→ Objective 1
According to the Q&A about number systems in computing, what advantage does hexadecimal have?

Question:
Why is there hexadecimal and decimal numbers in computing?
?
2012-10-16 08:01:48 UTC
Why not just hexadecimal or decimal or its own? why both? Why convert ASCII into both then binary? why not just keep one?
Five answers:
2012-10-16 08:18:54 UTC
Decimal numbers are used in computing because that is the number system humans use. It is what is familiar to us. Hexadecimal has the advantage of being able to express larger numbers in a more compact form. Binary is used because the number system arises naturally in the design of digital logic circuits.
?
2012-10-16 14:40:11 UTC
Computers use electricity to generate signals which are on or off, ie, a voltage or no volts, this is known as binary because bi means two, so binary is a signal (a voltage DC) or no volts. Binary is the basis for all computer and line transmission systems.

Unfortunately it does not give you enough options to convert decimal, which is what humans use, to a data form that can transmit characters over or through a digital system.

This is where ASCII comes in.

→ Objective 2
Substitute "Jetpack" for "Site Kit" in the records from their first line up to and including the line with "[x=22, y=111]", keeping everything else unchanged and leaving the pictures out.

→ Material for the task

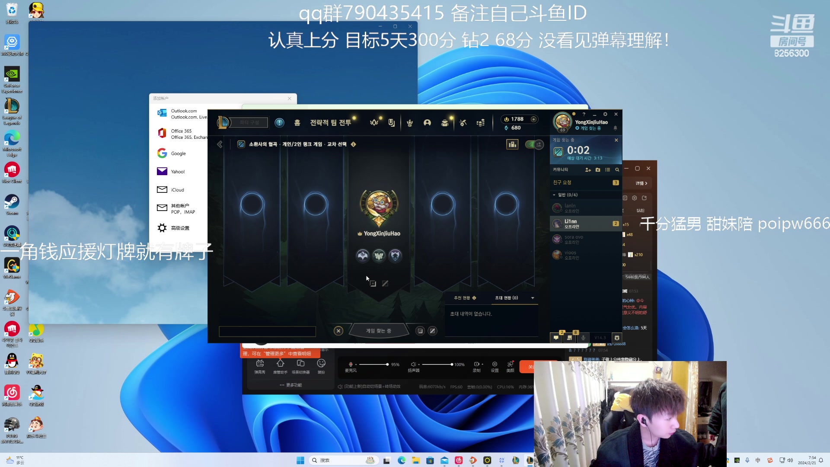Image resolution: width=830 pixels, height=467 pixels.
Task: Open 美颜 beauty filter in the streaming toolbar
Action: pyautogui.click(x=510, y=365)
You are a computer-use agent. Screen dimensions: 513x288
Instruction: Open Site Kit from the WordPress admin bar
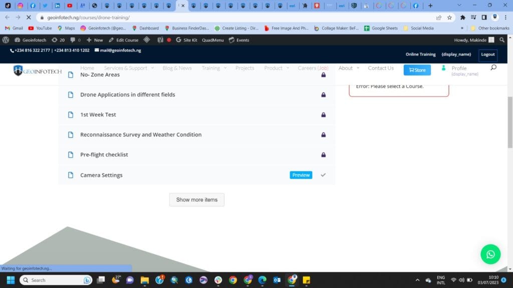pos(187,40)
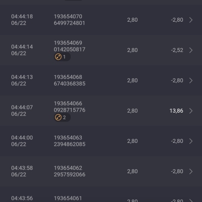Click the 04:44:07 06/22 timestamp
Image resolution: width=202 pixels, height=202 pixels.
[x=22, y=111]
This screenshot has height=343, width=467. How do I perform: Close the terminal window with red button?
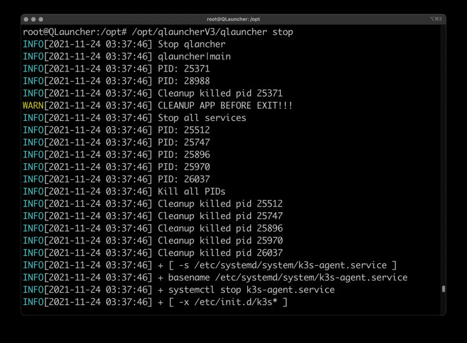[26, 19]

→ Output 1
It can express larger numbers in a more compact form.

→ Output 2
Image resolution: width=830 pixels, height=467 pixels.
Task: Open 美颜 beauty filter in the streaming toolbar
Action: pyautogui.click(x=510, y=365)
You are a computer-use agent. Screen dimensions: 513x288
Instruction: Open Jetpack from the WordPress admin bar
pos(187,40)
Click the 04:44:07 06/22 timestamp
Image resolution: width=202 pixels, height=202 pixels.
[x=22, y=111]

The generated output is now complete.